Frank Howard took over the next year and guided the Tigers to the Southern Conference Championship. Clemson won another conference title in 1948, while going 11-0.
In the 1950’s Howard took the program to new heights by winning the program its first ACC Championship in 1956, plus an Orange Bowl victory in 1951 and another appearance in 1958.
Some of you might remember when Howard took the Tigers to the 1959 Sugar Bowl, while winning ACC Championships in 1956, 1958, 1959, 1965, 1966 and 1967.
In the late 1970s, Charlie Pell brought Clemson back in the limelight by winning 18 games in two years, including an ACC Championship in 1978. His 1978 team went 11-1 and finished sixth nationally in the AP and the Coaches polls.
Danny Ford picked things up where Pell left off and took the program to another level. Most of you remember the 1980s when Clemson won the 1981 National Championship (12-0) and won five ACC titles, while beating programs like Notre Dame, Nebraska, Penn State and Oklahoma.
The Tigers posted an 87-25-4 record under Ford in the 1980s and posted three straight 10-win seasons from 1987-‘89.
Unfortunately, most of you remember the 1990s and 2000s, too, when the program was average at best. Clemson had some good seasons in between, but after 1991 it did not win another ACC Championship for 20 years and went 21 years before it won 10 games in a year.
Then came Dabo Swinney.
In his 10-plus seasons as head coach, Swinney has not only brought the football program back to where it was when Ford was the head coach, but he has surpassed it.
In his first full year as head coach, he guided the Tigers to the ACC Championship Game for the first time. He promised it would not be long before they got back, and he kept his word. Two years later they were in the title game again and this time they won it … the program’s first ACC Championship in 20 years.
The 2011 season was also Clemson’s first of a school-record eight straight 10-win seasons. In 2012, the Tigers took down LSU with a last-second win in the 2012 Chick-fil-A Bowl. They then won the 2014 Orange Bowl Classic over Ohio State and handed Oklahoma its worse bowl loss in history the next year.

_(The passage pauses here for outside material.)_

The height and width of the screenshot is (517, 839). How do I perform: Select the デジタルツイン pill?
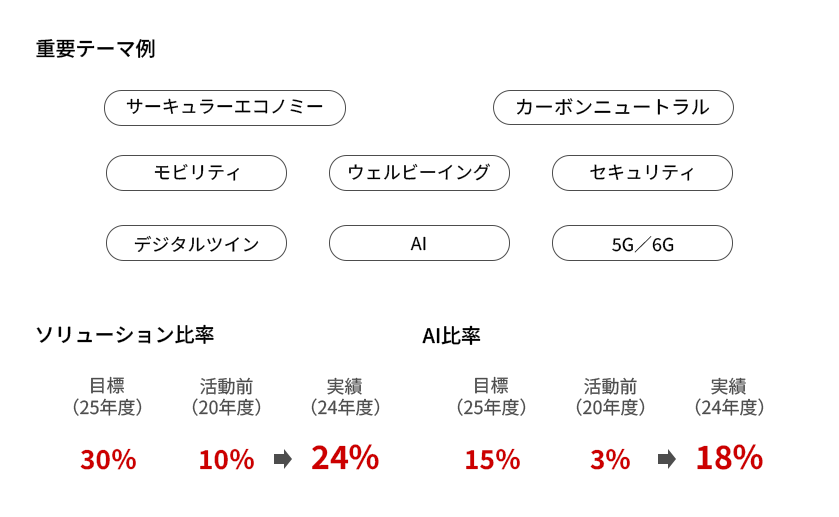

However, it has been the last four years every Clemson fan will remember the most. It is the greatest four-year stretch in not only the program’s history, but in the history of college football.

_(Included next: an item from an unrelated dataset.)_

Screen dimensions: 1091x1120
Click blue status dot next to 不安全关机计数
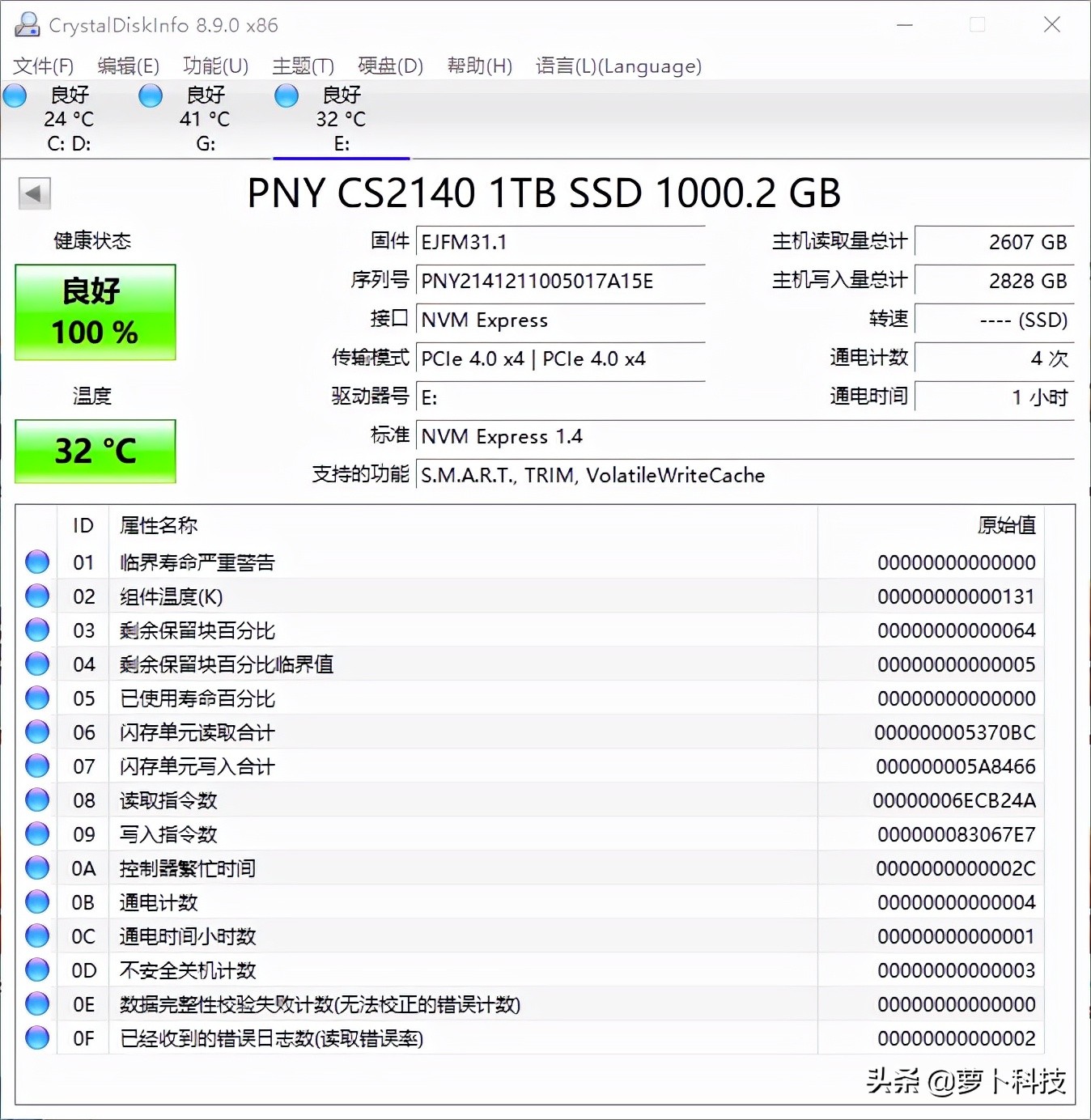click(36, 969)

The Tigers posted a 55-4 record the last four years. They won four ACC Championships. They earned a spot in the College Football Playoff all four years. They played in three national championship games and, more importantly, won two of them, beating Alabama both times, including a 44-16 rout this past January in Santa Clara, California.
Clemson became the first team since 1897 in college football to go 15-0 in a season, while winning 13 of those games by 20 or more points.
So, what is my point in all of this?
We are in the midst of the greatest run in Clemson football history, and if you want to know the truth, it does not appear it is going to end anytime soon. Not with Trevor Lawrence back at quarterback, along with four seniors on the offensive line and 2018 ACC Player of the Year Travis Etienne at running back. Also, those two dynamic receivers on the outside—Tee Higgins and Justyn Ross—are also back.
Then there is the top 10 recruiting class from 2019 and a shot at signing the No. 1 class this year, which represents the future.
Swinney always says, “the best is yet to come.” The crazy thing is, he is right.
This might be an era Clemson and all of college football will remember for years to come.